● PROBLEM REQUIREMENTS
Repeat the listing beneath this line exactly, keeping every character.

··· DATA PROVIDED ···

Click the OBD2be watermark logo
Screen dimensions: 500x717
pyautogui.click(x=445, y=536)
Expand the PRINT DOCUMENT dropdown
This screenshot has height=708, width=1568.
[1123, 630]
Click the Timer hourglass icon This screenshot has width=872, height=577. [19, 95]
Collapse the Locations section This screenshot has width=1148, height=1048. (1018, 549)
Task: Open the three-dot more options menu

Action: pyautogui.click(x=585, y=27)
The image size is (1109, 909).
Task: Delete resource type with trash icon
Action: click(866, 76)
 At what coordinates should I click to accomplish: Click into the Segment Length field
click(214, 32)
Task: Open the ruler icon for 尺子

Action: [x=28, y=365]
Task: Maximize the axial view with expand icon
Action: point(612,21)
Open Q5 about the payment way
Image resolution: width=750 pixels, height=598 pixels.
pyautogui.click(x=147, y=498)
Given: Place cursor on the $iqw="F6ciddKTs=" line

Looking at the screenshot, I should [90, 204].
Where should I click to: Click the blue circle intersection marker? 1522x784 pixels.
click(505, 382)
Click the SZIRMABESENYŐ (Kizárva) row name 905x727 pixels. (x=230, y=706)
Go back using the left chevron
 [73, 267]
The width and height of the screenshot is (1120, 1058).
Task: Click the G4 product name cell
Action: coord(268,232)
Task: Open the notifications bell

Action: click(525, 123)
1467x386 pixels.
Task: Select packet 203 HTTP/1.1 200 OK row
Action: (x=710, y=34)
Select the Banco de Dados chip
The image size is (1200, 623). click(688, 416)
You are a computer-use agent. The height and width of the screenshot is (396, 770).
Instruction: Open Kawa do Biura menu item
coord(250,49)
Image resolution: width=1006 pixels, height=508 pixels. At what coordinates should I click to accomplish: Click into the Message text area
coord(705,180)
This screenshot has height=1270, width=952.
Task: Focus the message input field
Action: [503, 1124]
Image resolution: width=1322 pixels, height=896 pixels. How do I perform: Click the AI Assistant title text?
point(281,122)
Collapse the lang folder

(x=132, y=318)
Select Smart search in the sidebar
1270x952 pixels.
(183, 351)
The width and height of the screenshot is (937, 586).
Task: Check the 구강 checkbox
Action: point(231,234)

···

● WRITTEN SOLUTION
Click the OBD2be watermark logo
Screen dimensions: 500x717
pyautogui.click(x=445, y=536)
Expand the PRINT DOCUMENT dropdown
This screenshot has height=708, width=1568.
[1123, 630]
Click the Timer hourglass icon This screenshot has width=872, height=577. [19, 95]
Collapse the Locations section This screenshot has width=1148, height=1048. (1018, 549)
Task: Open the three-dot more options menu

Action: pyautogui.click(x=585, y=27)
The image size is (1109, 909).
Task: Delete resource type with trash icon
Action: click(866, 76)
 At what coordinates should I click to accomplish: Click into the Segment Length field
click(214, 32)
Task: Open the ruler icon for 尺子

Action: [x=28, y=365]
Task: Maximize the axial view with expand icon
Action: point(612,21)
Open Q5 about the payment way
Image resolution: width=750 pixels, height=598 pixels.
pyautogui.click(x=147, y=498)
Given: Place cursor on the $iqw="F6ciddKTs=" line

Looking at the screenshot, I should [90, 204].
Where should I click to: Click the blue circle intersection marker? 1522x784 pixels.
click(505, 382)
Click the SZIRMABESENYŐ (Kizárva) row name 905x727 pixels. (x=230, y=706)
Go back using the left chevron
 [73, 267]
The width and height of the screenshot is (1120, 1058).
Task: Click the G4 product name cell
Action: coord(268,232)
Task: Open the notifications bell

Action: click(525, 123)
1467x386 pixels.
Task: Select packet 203 HTTP/1.1 200 OK row
Action: (x=710, y=34)
Select the Banco de Dados chip
The image size is (1200, 623). click(688, 416)
You are a computer-use agent. The height and width of the screenshot is (396, 770).
Instruction: Open Kawa do Biura menu item
coord(250,49)
Image resolution: width=1006 pixels, height=508 pixels. At what coordinates should I click to accomplish: Click into the Message text area
coord(705,180)
This screenshot has height=1270, width=952.
Task: Focus the message input field
Action: [503, 1124]
Image resolution: width=1322 pixels, height=896 pixels. How do I perform: Click the AI Assistant title text?
point(281,122)
Collapse the lang folder

(x=132, y=318)
Select Smart search in the sidebar
1270x952 pixels.
(183, 351)
The width and height of the screenshot is (937, 586).
Task: Check the 구강 checkbox
Action: point(231,234)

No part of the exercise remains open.